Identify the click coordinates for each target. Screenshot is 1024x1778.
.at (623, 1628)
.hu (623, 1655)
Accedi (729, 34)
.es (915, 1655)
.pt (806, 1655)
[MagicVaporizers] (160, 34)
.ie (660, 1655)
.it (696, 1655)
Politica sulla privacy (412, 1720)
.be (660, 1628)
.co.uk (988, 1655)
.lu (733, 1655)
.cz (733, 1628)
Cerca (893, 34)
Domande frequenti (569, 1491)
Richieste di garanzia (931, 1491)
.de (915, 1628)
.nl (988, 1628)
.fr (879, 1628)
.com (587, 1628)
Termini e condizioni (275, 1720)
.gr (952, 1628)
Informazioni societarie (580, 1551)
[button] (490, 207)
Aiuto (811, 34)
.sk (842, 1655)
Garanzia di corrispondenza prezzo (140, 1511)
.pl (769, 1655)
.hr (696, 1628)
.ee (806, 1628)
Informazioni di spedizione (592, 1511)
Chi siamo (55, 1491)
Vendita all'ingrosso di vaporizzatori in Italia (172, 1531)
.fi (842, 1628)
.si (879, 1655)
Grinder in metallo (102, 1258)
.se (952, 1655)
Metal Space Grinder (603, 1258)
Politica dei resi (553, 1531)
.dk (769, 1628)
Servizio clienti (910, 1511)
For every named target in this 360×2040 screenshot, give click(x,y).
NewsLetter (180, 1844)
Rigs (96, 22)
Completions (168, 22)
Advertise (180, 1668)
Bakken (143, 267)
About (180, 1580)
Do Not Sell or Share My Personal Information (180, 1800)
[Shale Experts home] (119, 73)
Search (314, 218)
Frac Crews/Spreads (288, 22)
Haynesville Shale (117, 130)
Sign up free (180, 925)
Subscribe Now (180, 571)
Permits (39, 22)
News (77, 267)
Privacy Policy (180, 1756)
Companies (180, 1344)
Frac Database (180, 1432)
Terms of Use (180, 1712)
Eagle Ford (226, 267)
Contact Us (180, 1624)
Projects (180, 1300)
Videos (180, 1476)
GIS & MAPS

########

* **Task prompt**: Copy out every line of the data that includes the word "Politica".

* **Expected answer**:
Politica sulla privacy (412, 1720)
Politica dei resi (553, 1531)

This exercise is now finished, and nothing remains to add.